Наличие клетки с попугаем объяснялось довольно просто. Попугай был соседским. Причем сосед утверждал, что всего сотня баксов за этого попугая — цена вовсе неплохая, учитывая тот факт, что агрессивное пернатое изничтожило три мягких уголка и новую стенку. Несмотря на молодость, Федор (так звали попугая) знал великое количество пошлостей и сомнительных фразеологизмов. Умело исполнял стриптиз вокруг шеста в клетке, вместо одежды разбрасывая вокруг себя отборнейшую брань. Что примечательно, матом он не ругался, но и без этого откалывал такие номера, что мужской клуб «Ливерпуль» помирал со смеху. А сосед был владельцем клуба.
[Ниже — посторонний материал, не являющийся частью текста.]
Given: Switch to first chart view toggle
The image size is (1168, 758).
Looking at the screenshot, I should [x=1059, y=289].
В данный момент клетка была накрыта платком, и Федор спал, проснувшись только при посадке. Проснувшись, он огласил воздух боевым кличем, скорее всего похожим на (выражаясь языком физиков) скрип двери бесконечной массы о петли, не смазывавшиеся целую вечность.
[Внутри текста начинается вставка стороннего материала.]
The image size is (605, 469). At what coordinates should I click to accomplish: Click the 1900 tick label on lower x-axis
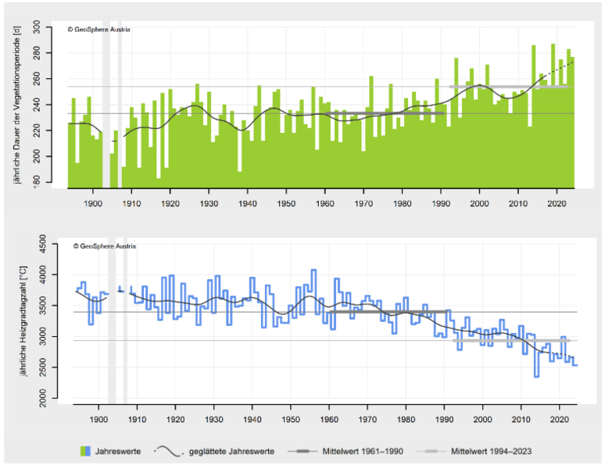[98, 418]
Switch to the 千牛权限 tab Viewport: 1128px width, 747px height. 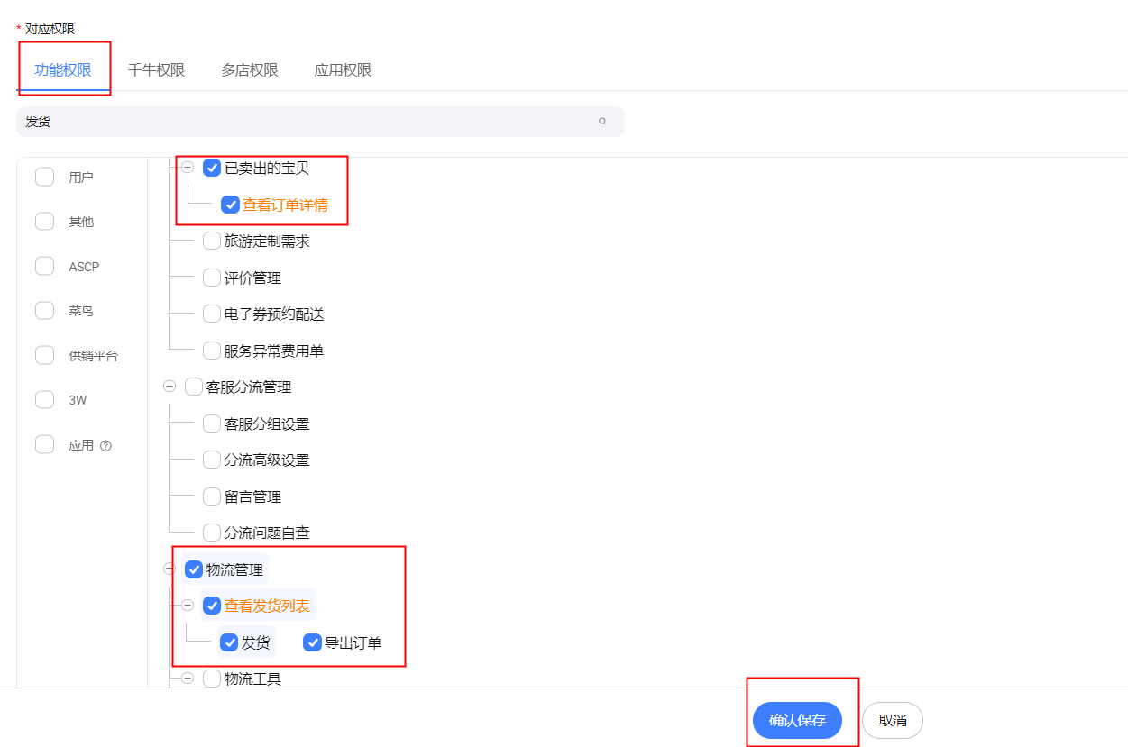pyautogui.click(x=156, y=70)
— Ого! — заметил Костя. — Попка проснулся!
— Попка — это женская задница! — раздраженно проскрипела птица и снова угомонилась.
Софья Алексеевна беззвучно засмеялась. Полковник хмыкнул:
— В принципе объяснил верно.
«Форд», набирая скорость, уверенно миновал городские кварталы и вырвался на финишную прямую: магистраль Брест — Москва. За окном рассвело, и этот факт вызвал у всех приступ неудержимой зевоты. Лишь один Герасим молча пялился в утреннюю мглу, уверенной рукою управляя автобусом.
А через два дня у могилы Татьяны Волковой снова были посетители.
— Видишь, Рустам, баранья твоя башка, венки новые появились, — сказал высокий худой старик. Холодный осенний ветер трепал его седые волосы и темно-синее кашне. Он заскорузлыми пальцами дотронулся до цветов венка и погладил атласную ленту. — Прочитай мне, что здесь написано! — приказал он. — Проклятый ветер глаза надул.
Второй мужчина что-то резко сказал на чужом языке.
— Говори по-русски, — оборвал его старик, — это православное кладбище.
Тот, кого называли Рустамом, пожал плечами:
— Хорошо, дядя Чингиз!
Он немного повернул венок, чтобы удобнее было читать, и нараспев проговорил:
— Дорогой маме от сына Андрея и невестки Анжелы.
— Шайтан, — едва слышно простонал старик, — второй читай!
— Дорогой бабушке от внука Кости... что за бред?
Чингиз повернул лицо к ветру и одними губами зашептал отрывок из суры:
«Наложил Аллах печать на сердца их и на слух, а на взорах их — завеса. Для них — великое наказание».
Рустам покорно ждал, пока дядя окончит беседу с Аллахом и обратит свой взор на него. Но старик еще долго шевелил губами, так долго, что его племянник не на шутку озяб. Наконец, старый Чингиз медленно повернулся к нему.